5. Required Findings: None.
6. Effective Date: April 1, 2024
Scope: These standards are intended to apply to paper or electronic group immediate or deferred fixed annuity contracts that are issued to employers, or the trustees of a fund established by an employer pursuant to either a defined benefit or defined contribution plan and are permitted in the jurisdiction where the contract is delivered or issued for delivery. These contracts may be used but not limited to Pension Risk Transfers. The standards apply to annuity contracts that provide fixed annuity payments where funds are held in the General Account or in a book value Separate Account where the amount of the benefits paid under the contract pursuant to the guarantees will not vary with the investment performance ofthe Separate Account. The insurance company guarantees all annuity payments purchased under the contract. The contract provisions reflect the provisions of the Plan. The contracts may provide benefits to eligible Plan participants who are Annuitants and their Beneficiaries or Alternate Payees. Separate additional standards apply to group annuity certificates.
Mix and Match: These standards are not available to be used in combination with State Product Components as described in Section 111(b) of the Operating Procedure for the Filing and Approval of Product Filings. These standards are available to be used in combination with IIPRC-approved group life insurance and annuity forms.

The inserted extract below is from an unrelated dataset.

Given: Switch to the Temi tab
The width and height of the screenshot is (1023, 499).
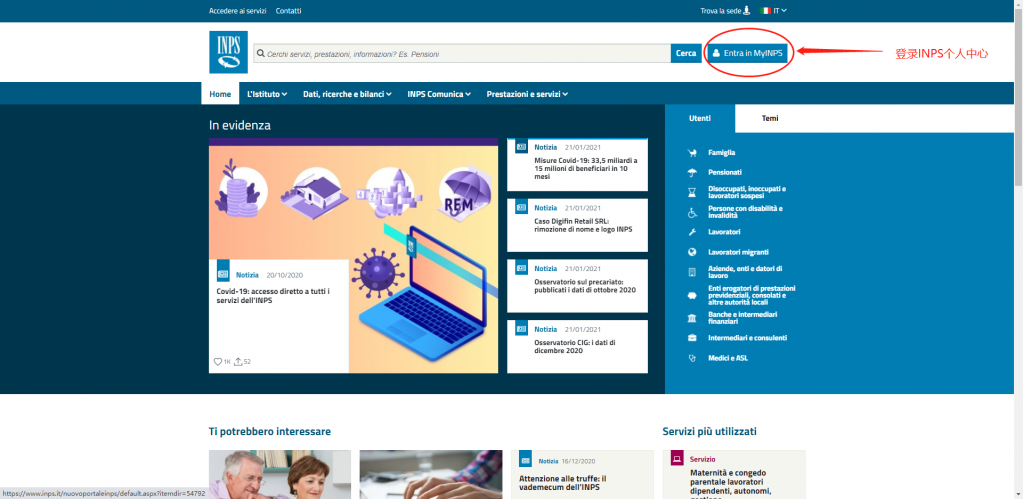Looking at the screenshot, I should pyautogui.click(x=770, y=118).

Self-Certification: These standards are not available to be filed using the Rule for the Self-Certification of Product Components Filed with the Interstate Insurance Product Regulation Commission.
Separate Accounts: Approval by the Interstate Insurance Product Regulation Commission of an insurance product filing in compliance with this Uniform Standard shall not be deemed as regulatory approval of the company’s use of Separate Accounts which are guaranteed in whole or in part by the General Account. Action from the Member State, both domiciliary state and if applicable, state of issue, may be required before an insurer may use an Interstate Insurance Product Regulation Commission approved contract or other product component backed by funds associated with a Separate Account. If the product contains Separate Accounts, all aspects of the Separate Account with respect to its operation, maintenance, insulation and producer licensing will be governed by applicable state law (both domiciliary and if applicable, state of issue). Upon a company receiving Interstate Insurance Product Regulation Commission approval that a policy or contract complies with the applicable Uniform Standards, the company shall ensure it has the necessary authorizations to use the Separate Account in the Compacting States based on state law requirements for Separate Accounts.

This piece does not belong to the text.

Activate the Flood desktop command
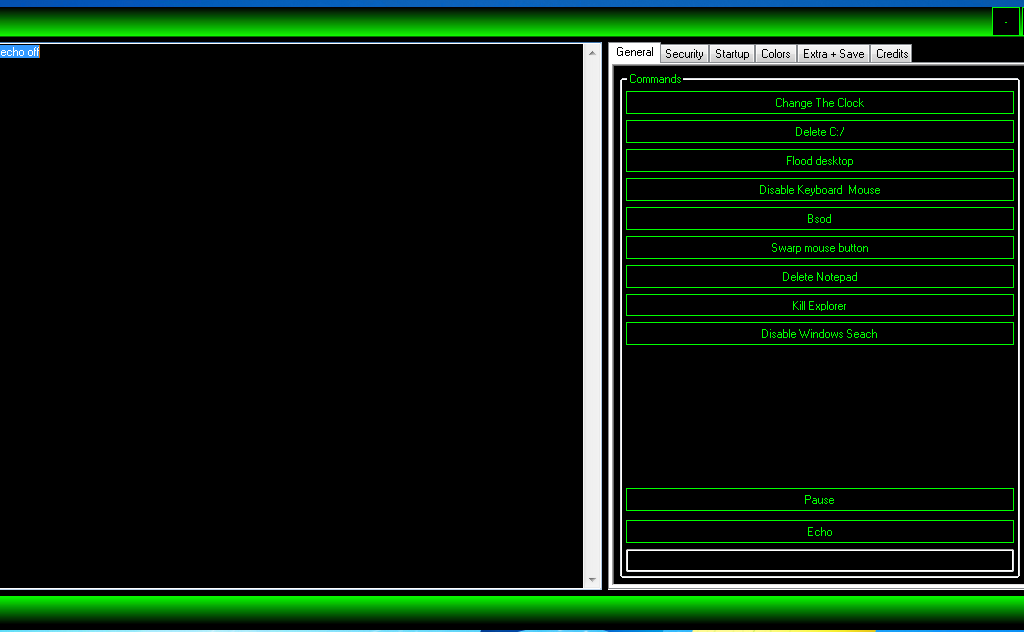 (819, 160)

Drafting Note: The Interstate Insurance Product Regulation Commission will maintain a comprehensive listing of member states with requirements before an insurer may use an Interstate Insurance Product Regulation Commission approved contract or other product component with Separate Accounts which are guaranteed in whole or in part by the General Account.
As used in these standards the following definitions apply:
“Contract” means the group annuity contract issued to the contractholder, which may incorporate any riders, endorsements, amendments to the contract, schedules, exhibits, and tables.
“Contractholder” means the person or entity to whom the contract is issued.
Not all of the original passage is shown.